I’m 25 years old, I have a masters degree, and work in what is considered to be a “great” firm. From the outside in I would probably be considered fairly successful in my chosen profession, but I feel completely lost and unhappy.
I know I probably need to leave this profession, but all of my qualifications make me feel trapped in this job or at least something in this area of business. Any advice for someone looking to make a complete change in jobs or on how to figure out what type of career would fulfill me?
I’m okay with some classic Jule the Bee tough love.
Quarter Life Crisis
Dear “Quarter Life Crisis,”
Lost and unhappy. Two words that no one wants to feel, and yet we all have at one point or another. Guess what, buttercup? It’s not gonna be the last time you feel this way. It’s probably not your first time either. If it is, then “Hi! Welcome to the land of the living.” So sit down, if you must, with your favorite notebook and pen, go ahead and create that pros and cons list, but my guess is, you already know the answer.
I’m gonna go out on a limb here and guess that at 25 years young there is a good chance that you’re still unmarried, have no kiddos, and that you’re living your best single life. That means, it’s just you accountable for you. And that means there is nothing holding you back except for yourself.
My first job out of college was safe. I secured it right after graduation, then traveled throughout Europe with friends with a relaxed heart and mind knowing that it waited for me upon my return. I then eased into my new life in NYC with a steady paycheck and regular 9-5 hours. I hated it. I wasn’t tortured; I was just bored out of my 22 year old blond skull. It didn’t feed me creatively; it left me cold and wanting way more.
It’s awful to go to work and hate your day to day. Even scarier? Not doing anything about it. If you are actually living your life, you are going to be constantly switching gears. There is no better gift in this life than to have the freedom to say “I’m changing my mind” and then actually take the steps to do just that.
So while I worked my mindless job from 9-5 Monday through Friday, I enrolled in culinary school at night. I was exhausted. I was exhilarated. I was alive. I was creatively stimulated and then, I switched gears again.

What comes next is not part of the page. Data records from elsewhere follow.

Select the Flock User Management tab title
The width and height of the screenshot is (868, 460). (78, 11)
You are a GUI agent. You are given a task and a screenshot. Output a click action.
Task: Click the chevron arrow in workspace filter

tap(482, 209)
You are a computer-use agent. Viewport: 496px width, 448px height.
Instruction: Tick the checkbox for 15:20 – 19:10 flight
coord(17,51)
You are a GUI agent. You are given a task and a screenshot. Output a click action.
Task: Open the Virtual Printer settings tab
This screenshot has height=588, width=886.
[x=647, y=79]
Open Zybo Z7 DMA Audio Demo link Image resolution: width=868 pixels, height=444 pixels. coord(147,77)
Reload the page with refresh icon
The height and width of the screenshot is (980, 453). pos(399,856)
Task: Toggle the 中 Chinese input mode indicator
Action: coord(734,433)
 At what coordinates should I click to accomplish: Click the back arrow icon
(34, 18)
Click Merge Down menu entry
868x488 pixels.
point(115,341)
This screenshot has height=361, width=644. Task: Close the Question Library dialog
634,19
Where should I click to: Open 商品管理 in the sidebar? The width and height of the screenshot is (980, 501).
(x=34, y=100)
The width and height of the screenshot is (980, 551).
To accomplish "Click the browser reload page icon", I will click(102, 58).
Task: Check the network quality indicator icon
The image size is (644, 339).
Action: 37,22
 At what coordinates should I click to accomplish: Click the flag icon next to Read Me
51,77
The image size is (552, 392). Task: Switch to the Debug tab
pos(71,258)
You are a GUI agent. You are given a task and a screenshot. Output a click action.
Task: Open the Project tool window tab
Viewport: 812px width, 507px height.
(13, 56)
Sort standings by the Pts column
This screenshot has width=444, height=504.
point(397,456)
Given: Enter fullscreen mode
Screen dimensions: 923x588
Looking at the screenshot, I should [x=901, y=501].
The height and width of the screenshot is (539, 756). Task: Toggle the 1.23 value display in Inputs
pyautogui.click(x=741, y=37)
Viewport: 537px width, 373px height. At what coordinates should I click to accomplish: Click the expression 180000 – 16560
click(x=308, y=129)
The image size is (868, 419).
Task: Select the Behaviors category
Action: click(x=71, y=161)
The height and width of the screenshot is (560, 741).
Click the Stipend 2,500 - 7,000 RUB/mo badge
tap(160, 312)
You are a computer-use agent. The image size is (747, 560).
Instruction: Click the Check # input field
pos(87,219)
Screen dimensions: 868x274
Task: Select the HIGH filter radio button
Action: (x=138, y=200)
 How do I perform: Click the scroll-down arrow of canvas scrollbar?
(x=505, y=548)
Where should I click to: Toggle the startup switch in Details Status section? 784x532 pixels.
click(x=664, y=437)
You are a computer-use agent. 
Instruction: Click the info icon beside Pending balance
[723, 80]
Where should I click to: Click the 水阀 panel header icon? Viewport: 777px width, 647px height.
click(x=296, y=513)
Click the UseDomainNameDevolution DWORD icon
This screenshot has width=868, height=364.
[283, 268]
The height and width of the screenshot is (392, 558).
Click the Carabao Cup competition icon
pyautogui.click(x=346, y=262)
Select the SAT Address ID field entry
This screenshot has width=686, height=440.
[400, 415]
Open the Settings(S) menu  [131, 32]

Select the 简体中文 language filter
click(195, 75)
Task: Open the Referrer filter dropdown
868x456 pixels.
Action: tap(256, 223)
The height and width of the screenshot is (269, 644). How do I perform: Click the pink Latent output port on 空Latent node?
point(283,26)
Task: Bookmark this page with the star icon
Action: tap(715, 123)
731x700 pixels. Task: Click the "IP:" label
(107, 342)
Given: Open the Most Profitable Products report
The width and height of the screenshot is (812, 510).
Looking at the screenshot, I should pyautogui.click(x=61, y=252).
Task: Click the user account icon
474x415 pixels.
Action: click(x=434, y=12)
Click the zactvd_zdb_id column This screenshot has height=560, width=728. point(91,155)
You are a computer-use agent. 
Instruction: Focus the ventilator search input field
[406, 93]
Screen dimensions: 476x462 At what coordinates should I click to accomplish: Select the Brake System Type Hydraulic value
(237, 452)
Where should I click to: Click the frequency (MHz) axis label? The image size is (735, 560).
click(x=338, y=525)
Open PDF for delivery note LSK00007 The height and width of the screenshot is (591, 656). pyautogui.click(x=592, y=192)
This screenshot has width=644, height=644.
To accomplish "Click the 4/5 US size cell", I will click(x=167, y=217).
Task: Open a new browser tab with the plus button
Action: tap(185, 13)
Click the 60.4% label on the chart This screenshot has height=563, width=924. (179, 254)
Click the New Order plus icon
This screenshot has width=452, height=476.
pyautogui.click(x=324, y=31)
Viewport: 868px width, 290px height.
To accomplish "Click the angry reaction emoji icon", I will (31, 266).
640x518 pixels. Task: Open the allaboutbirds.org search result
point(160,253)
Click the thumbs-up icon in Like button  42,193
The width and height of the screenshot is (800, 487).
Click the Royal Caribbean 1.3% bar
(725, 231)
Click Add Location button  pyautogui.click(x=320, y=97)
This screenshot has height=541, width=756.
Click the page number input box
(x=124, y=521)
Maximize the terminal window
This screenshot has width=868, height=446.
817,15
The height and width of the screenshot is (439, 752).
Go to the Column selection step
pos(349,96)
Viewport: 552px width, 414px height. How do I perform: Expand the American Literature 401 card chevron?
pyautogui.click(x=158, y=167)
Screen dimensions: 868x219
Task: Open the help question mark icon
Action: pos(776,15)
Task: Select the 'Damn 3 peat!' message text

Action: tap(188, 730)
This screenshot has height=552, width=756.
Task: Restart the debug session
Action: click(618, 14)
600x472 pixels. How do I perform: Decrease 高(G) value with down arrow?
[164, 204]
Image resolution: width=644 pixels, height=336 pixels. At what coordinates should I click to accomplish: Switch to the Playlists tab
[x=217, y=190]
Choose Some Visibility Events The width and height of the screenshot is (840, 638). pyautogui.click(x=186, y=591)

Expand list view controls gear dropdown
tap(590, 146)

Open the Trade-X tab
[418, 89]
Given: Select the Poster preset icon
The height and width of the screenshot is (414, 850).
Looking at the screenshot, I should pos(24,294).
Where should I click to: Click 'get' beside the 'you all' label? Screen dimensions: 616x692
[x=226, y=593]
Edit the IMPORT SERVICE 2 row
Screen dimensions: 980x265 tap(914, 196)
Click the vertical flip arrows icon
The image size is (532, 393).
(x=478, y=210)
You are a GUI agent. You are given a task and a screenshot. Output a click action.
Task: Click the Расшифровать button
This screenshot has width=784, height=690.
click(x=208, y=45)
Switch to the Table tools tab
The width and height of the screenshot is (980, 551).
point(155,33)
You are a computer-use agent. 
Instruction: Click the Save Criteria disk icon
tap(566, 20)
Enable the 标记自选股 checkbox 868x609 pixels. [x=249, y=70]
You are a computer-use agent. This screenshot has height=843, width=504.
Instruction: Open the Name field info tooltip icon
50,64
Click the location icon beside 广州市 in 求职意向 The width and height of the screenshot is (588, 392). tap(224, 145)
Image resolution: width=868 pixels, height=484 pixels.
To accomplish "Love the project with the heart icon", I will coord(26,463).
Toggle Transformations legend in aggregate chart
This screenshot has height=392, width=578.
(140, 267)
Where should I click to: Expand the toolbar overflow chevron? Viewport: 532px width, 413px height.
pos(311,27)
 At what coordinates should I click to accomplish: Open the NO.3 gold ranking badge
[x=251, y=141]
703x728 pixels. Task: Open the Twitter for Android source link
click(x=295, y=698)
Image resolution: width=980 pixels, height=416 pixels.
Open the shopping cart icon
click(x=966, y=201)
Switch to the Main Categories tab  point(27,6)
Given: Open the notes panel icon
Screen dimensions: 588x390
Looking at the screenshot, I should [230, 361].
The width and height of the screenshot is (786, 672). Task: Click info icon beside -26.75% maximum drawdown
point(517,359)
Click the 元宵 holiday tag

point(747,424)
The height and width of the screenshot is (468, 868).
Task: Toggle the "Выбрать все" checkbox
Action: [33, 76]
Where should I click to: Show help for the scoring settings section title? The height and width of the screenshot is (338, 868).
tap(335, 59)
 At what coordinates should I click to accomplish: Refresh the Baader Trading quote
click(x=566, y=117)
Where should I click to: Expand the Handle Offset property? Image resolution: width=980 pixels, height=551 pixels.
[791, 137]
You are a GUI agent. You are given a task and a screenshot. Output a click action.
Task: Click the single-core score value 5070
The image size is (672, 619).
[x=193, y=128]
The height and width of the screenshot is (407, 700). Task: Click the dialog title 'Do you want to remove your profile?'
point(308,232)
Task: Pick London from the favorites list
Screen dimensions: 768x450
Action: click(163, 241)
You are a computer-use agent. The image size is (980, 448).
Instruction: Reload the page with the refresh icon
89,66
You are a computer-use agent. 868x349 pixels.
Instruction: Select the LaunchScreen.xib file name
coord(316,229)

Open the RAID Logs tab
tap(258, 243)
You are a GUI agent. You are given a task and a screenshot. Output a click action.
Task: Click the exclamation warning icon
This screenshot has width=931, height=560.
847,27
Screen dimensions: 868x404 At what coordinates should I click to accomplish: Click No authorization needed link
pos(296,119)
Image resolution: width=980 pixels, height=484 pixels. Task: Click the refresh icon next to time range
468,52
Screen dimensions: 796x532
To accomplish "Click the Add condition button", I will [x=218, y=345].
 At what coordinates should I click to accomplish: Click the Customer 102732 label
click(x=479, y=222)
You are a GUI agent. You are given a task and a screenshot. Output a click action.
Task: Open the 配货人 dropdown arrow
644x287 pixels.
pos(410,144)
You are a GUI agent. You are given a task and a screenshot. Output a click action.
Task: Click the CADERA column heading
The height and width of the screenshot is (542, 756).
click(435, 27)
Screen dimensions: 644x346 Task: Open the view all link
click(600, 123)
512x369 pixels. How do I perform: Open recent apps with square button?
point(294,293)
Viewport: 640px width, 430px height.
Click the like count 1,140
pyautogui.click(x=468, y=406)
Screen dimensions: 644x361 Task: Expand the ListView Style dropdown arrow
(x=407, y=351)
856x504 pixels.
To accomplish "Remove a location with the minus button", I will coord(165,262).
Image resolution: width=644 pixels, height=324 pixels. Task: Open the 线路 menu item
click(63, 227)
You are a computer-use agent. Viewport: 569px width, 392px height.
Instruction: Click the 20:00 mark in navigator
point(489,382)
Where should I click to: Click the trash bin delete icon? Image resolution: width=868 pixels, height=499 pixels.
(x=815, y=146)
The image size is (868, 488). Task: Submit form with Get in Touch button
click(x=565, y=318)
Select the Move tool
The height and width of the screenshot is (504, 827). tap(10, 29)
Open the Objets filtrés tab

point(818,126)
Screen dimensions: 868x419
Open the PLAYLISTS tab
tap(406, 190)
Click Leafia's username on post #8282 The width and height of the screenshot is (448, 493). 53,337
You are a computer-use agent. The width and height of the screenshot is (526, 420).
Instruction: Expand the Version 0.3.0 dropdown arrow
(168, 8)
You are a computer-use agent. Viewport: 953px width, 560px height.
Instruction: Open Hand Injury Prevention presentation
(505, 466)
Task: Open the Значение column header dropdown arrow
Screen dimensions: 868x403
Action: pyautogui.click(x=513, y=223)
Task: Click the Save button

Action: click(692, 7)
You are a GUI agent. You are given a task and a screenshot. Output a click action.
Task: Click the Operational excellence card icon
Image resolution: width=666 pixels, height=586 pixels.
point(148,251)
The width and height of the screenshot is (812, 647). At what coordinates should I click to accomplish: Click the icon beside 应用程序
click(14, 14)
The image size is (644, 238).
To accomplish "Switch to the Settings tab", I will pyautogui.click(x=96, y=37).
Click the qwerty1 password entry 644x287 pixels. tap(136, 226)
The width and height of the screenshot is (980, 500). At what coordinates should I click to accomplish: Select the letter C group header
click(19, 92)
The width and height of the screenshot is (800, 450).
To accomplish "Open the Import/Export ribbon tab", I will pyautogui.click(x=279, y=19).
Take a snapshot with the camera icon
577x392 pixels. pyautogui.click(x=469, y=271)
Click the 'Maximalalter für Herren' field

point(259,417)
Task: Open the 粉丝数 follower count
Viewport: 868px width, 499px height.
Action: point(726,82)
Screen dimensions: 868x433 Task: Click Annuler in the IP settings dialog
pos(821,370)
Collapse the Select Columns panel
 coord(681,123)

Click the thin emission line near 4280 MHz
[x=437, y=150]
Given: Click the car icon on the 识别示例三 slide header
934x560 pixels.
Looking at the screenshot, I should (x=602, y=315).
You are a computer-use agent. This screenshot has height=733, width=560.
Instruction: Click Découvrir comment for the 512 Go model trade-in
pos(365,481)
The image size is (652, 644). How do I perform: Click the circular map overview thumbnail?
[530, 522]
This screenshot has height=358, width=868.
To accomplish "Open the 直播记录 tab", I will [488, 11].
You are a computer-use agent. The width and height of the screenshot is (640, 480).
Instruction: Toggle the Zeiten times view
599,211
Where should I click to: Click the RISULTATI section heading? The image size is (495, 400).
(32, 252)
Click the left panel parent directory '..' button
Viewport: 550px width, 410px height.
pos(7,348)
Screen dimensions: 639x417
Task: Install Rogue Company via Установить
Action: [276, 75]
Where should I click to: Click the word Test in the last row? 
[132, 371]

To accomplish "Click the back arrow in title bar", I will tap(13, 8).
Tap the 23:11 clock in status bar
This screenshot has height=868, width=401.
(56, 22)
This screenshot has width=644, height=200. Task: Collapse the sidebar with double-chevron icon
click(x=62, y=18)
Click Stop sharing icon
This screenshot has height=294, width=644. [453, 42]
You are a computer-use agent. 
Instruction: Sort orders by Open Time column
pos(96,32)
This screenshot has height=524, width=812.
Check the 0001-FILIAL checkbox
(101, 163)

I’m not suggesting that you jump ship if you can’t pay your rent without it, I am suggesting, however, that you stop viewing yourself as being backed into a corner. It sounds like your education and job experience is impressive and extends beyond what you are currently doing. While I wound up only using my culinary degree for a short stint in catering, the skill set that it brought to the table extended well beyond a Viking range and helped to secure my first job as a celebrity personal assistant, then my second, then my third. Professionals recognize other professionals and calculated risks are admired by those with true success under their belts. Successful individuals know that success is never a straight line. It involves risk. It involves participating in “The Forever Game.” Figuring everything out is a forever game. Again and again and again and again.
On a breezy, sun drenched Sunday May morning, I sat in my apartment at my little wrought iron table that faced the courtyard of my building on West 74th Street. Slowly I combed through the classified section of “The New York Times,” felt tip pen in hand, I drew thick black circles around anything that caught my attention.
“High profile celebrity seeks detail oriented, meticulous individual for second desk assistant position…”
“The Forever Game.” My move. I jumped and the net caught me.
People ask me all the time, “How did you become a celebrity personal assistant?” And I tell them honestly that I kinda fell into it. I certainly didn’t major in art history to become one, I didn’t go to culinary school to find myself on movie sets for weeks, sometimes months at a time. I created opportunities based on my interests; in turn, opportunities found me because I chose to stand in an open doorway with a storm brewing on the other side of it. After all, 46 years ago I was born during a tornado in Atlanta and I’ve always found those grey-green churning skies right before a storm far more interesting than the soft pale blue ones that follow.
So jump, baby girl! I believe you’ll catch yourself.